I checked under Edge Certificates and you were right - it’s Let’s Encrypt. I check a handful of other sites we manage in the account and none of them mention a Certificate Authority.

It was the combined fact that Siteground use Let’s Encrypt and I’d never seen Cloudflare do so that led to me challenging it.

Solved!

1 Like

Thank you for this, that’s really useful to know! Just so I’m clear, why would anyone ever use Full?

The article addresses that

Ok thanks but why does it even exist if it’s of no use and you get the SSL warning? What scenarios are there where Full is suitable? Thanks again for the help :slight_smile:

Did you read the article?

Yes but I guess I’m unsure why Cloudflare would offer to ‘front sites and feign a valid HTTPS connection’. Why not jump from flexible straight to Full Strict. Perhaps if you could describe a real world use where Full is the best/only option for a website (and Full Strict would not work) then I would understand why they have it as an option. Thanks

It is not a good option, but people use it with a self-signed or expired certificate on the server. It should just be replaced by a valid one to use Full Strict and shouldn’t ever be the only option. For any site that needs HTTPS, it should be available from the origin with Full Strict.

Because it’s a nice marketing stunt and allows them to offer free SSL when there’s actually no encryption at all in the background, but the visitors will never find out about it.

It’s actually quite a security issue and millions of sites on Cloudflare use those settings without us having any idea which sites exactly are insecure but we do not need to expect a fix any time soon.

More sites are still on HTTP than we actually know.

In the real world, there are only two options: Off, and On. Anything else would throw a browser warning. Then you’ve got “black market” (flexible) and “grey market” (full/not strict). Where do you prefer to shop?

2 Likes

So it’s for users that have self signed or it could keep your website still using SSL in the browser (cosmetically) should your certificate expire. Ok understood, thank you :+1:

Should this happen, the certificate should simply be renewed, but unfortunately that is where it is used, yes.

1 Like

Self-signed or expired? Replace it with a Cloudflare origin cert.

https://developers.cloudflare.com/ssl/origin-configuration/origin-ca

3 Likes

Bluntly put, it’s for users who can’t be bothered to take the ten minutes and configure a proper certificate and don’t really care if they deceive their visitors or not.

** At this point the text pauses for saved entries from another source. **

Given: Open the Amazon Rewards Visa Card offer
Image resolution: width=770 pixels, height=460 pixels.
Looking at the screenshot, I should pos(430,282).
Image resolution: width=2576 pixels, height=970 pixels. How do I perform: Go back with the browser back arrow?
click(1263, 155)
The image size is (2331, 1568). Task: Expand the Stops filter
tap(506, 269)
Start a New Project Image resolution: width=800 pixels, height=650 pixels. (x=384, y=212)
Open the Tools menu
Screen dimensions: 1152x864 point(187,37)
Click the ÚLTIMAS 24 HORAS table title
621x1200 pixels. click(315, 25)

Cloudflare opened a huge can of worms with these modes and undid a lot of what domain registries and browser vendors were trying to establish with SSL requirements.

1 Like

I’d be interested to hear someone from Cloudflare comment on this thread - a chance to offer some explanation and/or reasoning to the comments made.

What explanation or reasoning would you expect apart from what was mentioned already?

I’m just saying that perhaps someone who works at Cloudflare thinks differently about these comments. While not disregarding your helpful advice and points, it’s important to hear it from both sides :slight_smile:

That was my question, what other explanations or reasoning would you imagine?

The whole thing is to allow site owners to feign a secure site when they actually do not have a valid certificate nor encryption.